Cuando das el pan, repartes amor

Artículo de Albert Molins
Si está hecho con buenos ingredientes y con la mano de la madre que reparte el pan, hasta la comida más insana cumple con su misión salvífica.
Por Albert Molins
21 de abril de 2021

Lo mismo que les digo una cosa, les digo la otra. Dios aprieta, pero no ahoga. Y si lo hace, ¿qué más da? Si Dios existe, no puedo imaginar nada que ejemplifique mejor el fracaso. Dios o su idea no es más, en muchas ocasiones, que la expresión de nuestras soledades -como dijo Sartre- o de nuestros miedos, digo yo. Segundas partes nunca fueron buenas, pero a veces, pues mira sí, y en la oscuridad siempre nos queda la oportunidad de encender una antorcha. Luz al final del túnel.

No hace mucho les recordaba a San Benito y su recordatorio de «la muerte apostada junto al umbral del placer». Les explicaba que una amiga vivía momentos oscuros con su hija diagnosticada de anorexia. Aprovechaba, entonces, para reflexionar -mejor o peor- acerca de la posibilidad de que comer puede que no siempre sea -o no para todo el mundo- la fuente de goce y disfrute de la que tanto nos gusta escribir y hablar.

Mi amiga es una mujer con un par de ovarios muy gordos y por lo que ella me cuenta, su hija también. Lo que se hereda no se roba, dicen, y ambas seguro que terminarán por salir adelante. De momento, codo con codo -como se suele decir- alma con alma, luchan juntas contra el bicho que es como han decidido llamarle a la anorexia. Y a mí me parece estupendo.

Mi amiga cocinaba antes y, claro, cocina ahora, si cabe con mayor afán. Se ha impuesto comer juntas siempre que puede, y a veces el bicho hace que la madre tenga que comer exactamente las mismas cantidades que su hija. Lo compensa saliendo a correr. En su caso el ejercicio cumple una doble función: quemar esas calorías que ella no necesita, pero su hija sí, y quemar -de paso y a paso de carrera- la ansiedad y su miedo, pues no piensa encomendarse a Dios para sacar a la niña adelante, y porque tener unos ovarios muy gordos no es incompatible con sufrir por un retoño.

Si les decía, al principio, que lo mismo que les digo una cosa les digo otra es porque cuando les presenté el caso de mi amiga, les pedía que hiciéramos el esfuerzo de empatizar con los que no les gusta comer ni cocinar, porque no sabemos nunca qué es lo que se puede estar escondiendo en el alma de nadie.

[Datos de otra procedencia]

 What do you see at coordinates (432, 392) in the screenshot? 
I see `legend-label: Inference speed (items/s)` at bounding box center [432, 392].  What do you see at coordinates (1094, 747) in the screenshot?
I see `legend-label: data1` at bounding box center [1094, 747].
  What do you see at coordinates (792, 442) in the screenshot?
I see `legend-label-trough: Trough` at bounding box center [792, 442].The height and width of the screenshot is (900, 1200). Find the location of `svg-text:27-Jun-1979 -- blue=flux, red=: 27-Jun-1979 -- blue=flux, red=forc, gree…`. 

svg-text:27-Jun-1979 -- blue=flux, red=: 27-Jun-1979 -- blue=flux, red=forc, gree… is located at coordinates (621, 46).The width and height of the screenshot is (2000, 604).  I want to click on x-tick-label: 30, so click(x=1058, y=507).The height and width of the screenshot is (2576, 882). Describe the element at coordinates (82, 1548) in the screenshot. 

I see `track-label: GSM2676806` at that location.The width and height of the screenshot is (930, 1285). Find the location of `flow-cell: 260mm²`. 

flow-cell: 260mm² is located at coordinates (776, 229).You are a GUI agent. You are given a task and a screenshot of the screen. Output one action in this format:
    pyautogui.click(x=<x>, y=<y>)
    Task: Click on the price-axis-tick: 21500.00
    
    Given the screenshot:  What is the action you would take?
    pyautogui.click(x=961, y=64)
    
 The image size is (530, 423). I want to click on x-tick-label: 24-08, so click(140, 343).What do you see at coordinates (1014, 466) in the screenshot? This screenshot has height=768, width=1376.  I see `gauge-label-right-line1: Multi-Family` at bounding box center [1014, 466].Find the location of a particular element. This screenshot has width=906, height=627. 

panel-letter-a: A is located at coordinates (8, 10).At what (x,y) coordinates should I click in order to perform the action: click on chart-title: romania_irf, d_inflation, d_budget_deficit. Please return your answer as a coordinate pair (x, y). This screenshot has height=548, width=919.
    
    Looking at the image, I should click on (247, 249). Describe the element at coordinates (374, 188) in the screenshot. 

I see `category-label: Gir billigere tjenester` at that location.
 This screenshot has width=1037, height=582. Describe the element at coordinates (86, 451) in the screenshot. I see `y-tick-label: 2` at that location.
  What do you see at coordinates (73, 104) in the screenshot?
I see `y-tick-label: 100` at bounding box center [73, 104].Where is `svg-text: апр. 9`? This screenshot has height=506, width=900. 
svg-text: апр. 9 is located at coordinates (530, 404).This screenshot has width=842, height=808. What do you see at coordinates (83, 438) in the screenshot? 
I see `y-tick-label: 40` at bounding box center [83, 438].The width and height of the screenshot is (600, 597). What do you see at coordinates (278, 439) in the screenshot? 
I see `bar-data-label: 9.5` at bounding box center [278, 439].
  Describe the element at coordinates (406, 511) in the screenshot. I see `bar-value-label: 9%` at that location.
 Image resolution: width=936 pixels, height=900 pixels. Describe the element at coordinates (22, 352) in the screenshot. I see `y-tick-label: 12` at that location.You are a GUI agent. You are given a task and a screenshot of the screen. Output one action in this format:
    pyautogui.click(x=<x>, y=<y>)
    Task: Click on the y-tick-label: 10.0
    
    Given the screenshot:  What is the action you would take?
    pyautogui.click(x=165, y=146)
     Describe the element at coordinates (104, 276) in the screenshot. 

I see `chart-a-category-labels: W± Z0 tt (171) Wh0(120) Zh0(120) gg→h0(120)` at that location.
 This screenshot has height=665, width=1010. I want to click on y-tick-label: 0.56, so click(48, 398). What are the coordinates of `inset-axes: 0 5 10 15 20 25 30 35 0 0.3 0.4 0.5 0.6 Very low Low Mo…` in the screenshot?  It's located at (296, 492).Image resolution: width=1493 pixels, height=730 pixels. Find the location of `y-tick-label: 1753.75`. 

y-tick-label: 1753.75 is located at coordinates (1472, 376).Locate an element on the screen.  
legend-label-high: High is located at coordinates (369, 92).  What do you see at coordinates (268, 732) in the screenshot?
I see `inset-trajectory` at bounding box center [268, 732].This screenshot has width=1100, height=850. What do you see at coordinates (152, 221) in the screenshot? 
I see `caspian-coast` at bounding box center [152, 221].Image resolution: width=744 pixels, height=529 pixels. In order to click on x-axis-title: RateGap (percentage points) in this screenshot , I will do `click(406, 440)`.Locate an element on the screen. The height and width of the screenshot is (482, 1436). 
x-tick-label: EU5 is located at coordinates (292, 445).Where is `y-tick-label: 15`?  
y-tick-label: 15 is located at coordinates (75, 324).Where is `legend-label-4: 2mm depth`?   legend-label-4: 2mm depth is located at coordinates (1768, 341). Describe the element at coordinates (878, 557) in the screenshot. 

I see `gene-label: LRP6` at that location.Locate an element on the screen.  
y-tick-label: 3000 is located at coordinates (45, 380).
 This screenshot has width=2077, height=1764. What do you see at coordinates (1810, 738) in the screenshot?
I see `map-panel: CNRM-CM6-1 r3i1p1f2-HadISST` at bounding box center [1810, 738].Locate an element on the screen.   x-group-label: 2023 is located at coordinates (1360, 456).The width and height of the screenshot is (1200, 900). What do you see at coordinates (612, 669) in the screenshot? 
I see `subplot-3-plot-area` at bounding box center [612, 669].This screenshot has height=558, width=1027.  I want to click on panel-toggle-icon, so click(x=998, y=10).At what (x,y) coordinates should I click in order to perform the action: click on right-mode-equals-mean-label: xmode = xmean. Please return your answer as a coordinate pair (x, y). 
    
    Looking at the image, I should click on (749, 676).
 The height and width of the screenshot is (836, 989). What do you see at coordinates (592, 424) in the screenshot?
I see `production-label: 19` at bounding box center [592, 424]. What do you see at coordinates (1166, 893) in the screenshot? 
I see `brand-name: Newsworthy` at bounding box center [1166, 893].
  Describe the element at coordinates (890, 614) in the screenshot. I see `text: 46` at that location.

Pero, indudablemente, la cocina es amor. «Cuando mi madre nos daba el pan, repartía amor», explicaba Joël Robuchon. Así que mi amiga cocina como poseída por el diablo. «Come toda la comida basura que quieras, siempre y cuando la cocines tú mismo», escribió Michael Pollan. Y me cuenta que ahora cocina más y mejor que nunca.

Me explica que ha pasado de hacer cualquier cosa a cocinar con esmero. Que en su casa nunca se ha comido mejor que ahora que a su hija le cuesta comer. Que busca los mejores ingredientes. Ya no valen unas zanahorias, carne, pescado o fruta cualquiera. Y tampoco le sirve un aquí te pillo y aquí te mato ni un triste revolcón. Ahora guisa con tiento y amor.

Todo esto con la esperanza de que Dios apriete algo menos, a su hija todo le sepa a gloria bendita y coma. Sin duda si está bueno, todos comemos con más apetito. Y si está hecho con buenos ingredientes y con la mano de la madre que reparte el pan, hasta la comida más insana cumple con su misión salvífica.

Para mi amiga y su hija, la cocina y cocinar se han convertido en la antorcha que ha empezado a iluminar el final del túnel. La cosa va mejor, aunque las dos saben que el bicho aún les va a dar mucha guerra y que va a soplar para intentar apagar esa luz que las dos -codo con codo y alma con alma- han encendido. Ellas y sus ovarios gordos.